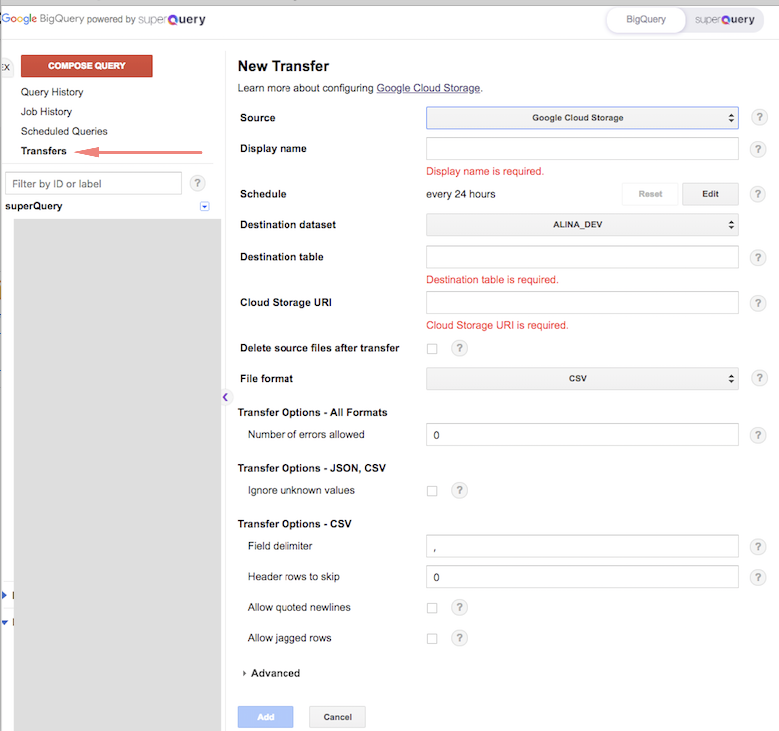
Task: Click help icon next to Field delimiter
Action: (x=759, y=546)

****

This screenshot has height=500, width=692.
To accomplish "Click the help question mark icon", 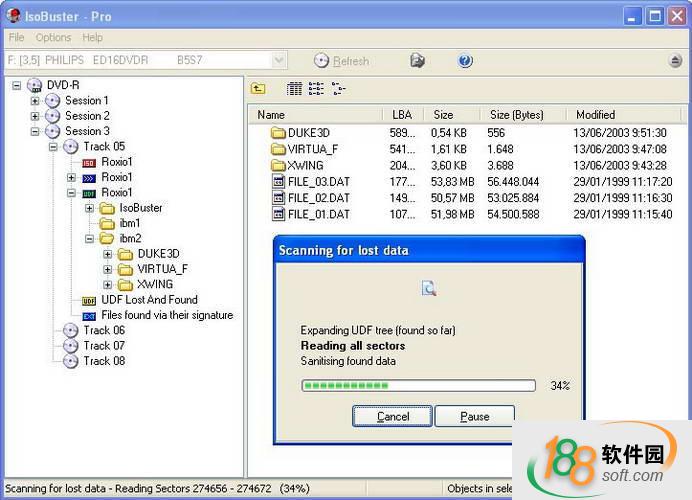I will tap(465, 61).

****

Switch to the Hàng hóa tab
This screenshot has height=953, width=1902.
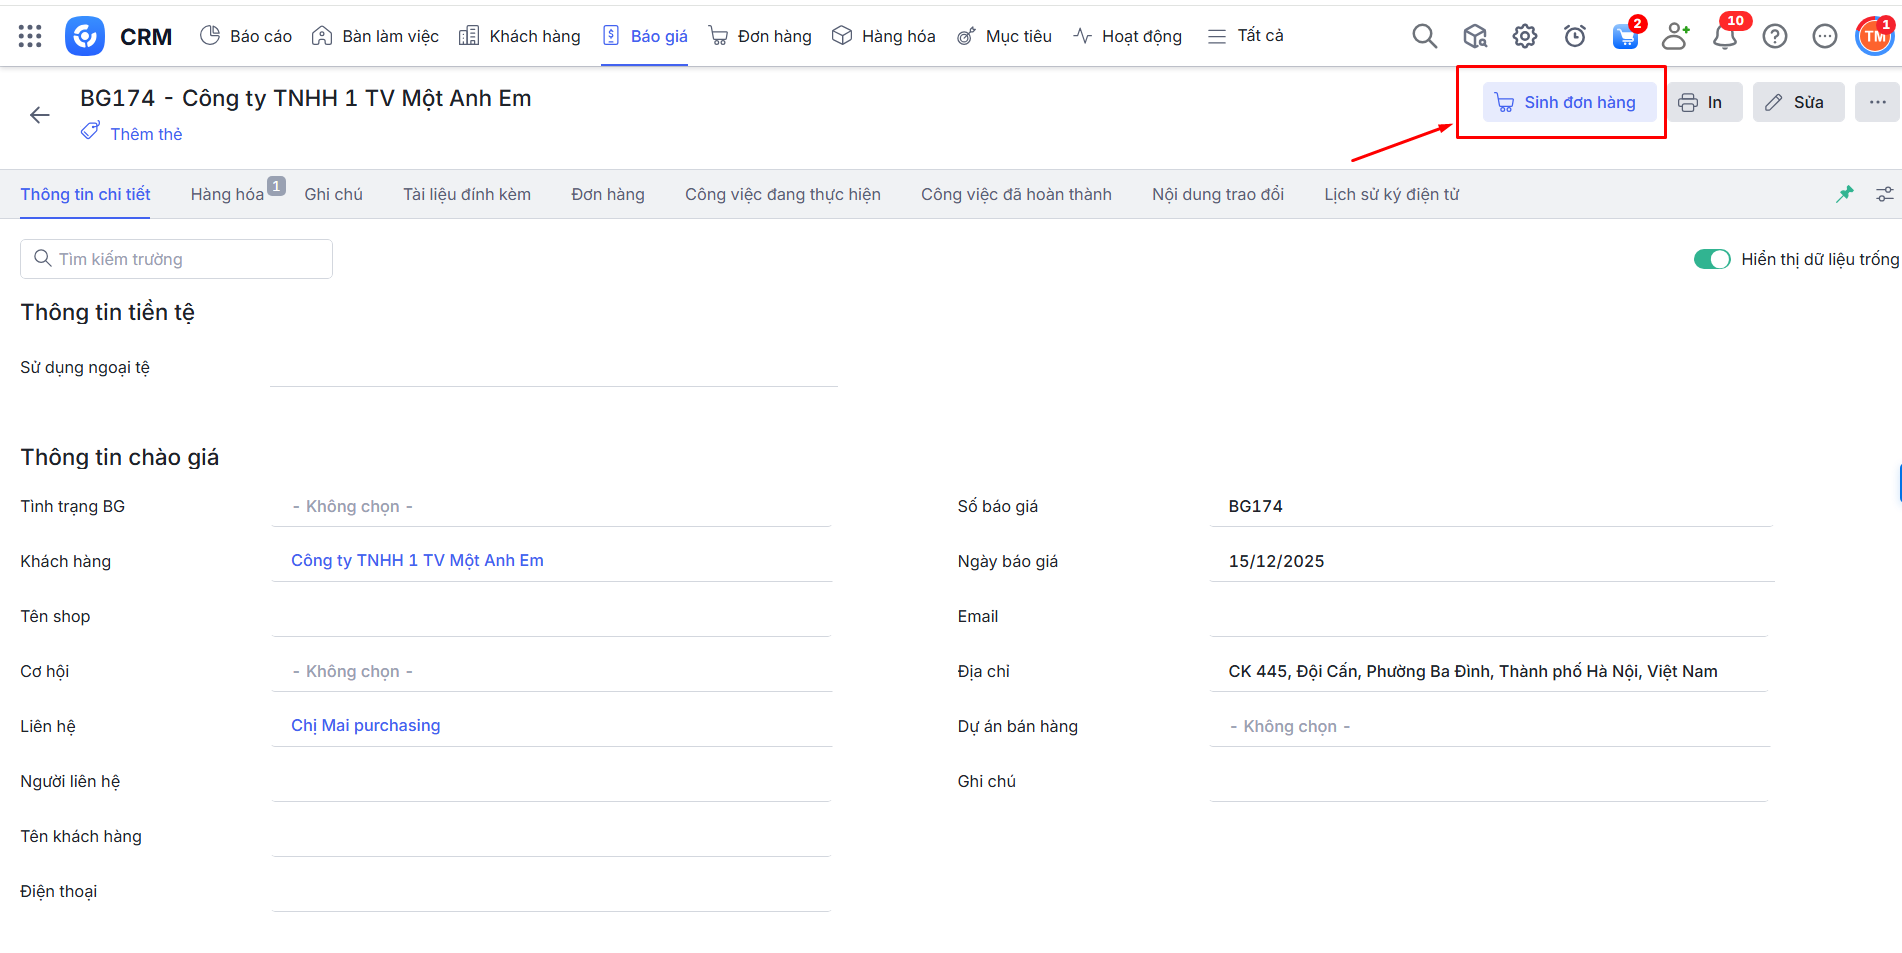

****

### Task item
Each line carrying the string "This" should be copied out from the entries.

### Exercise result
This screenshot has height=500, width=692.
This screenshot has height=953, width=1902.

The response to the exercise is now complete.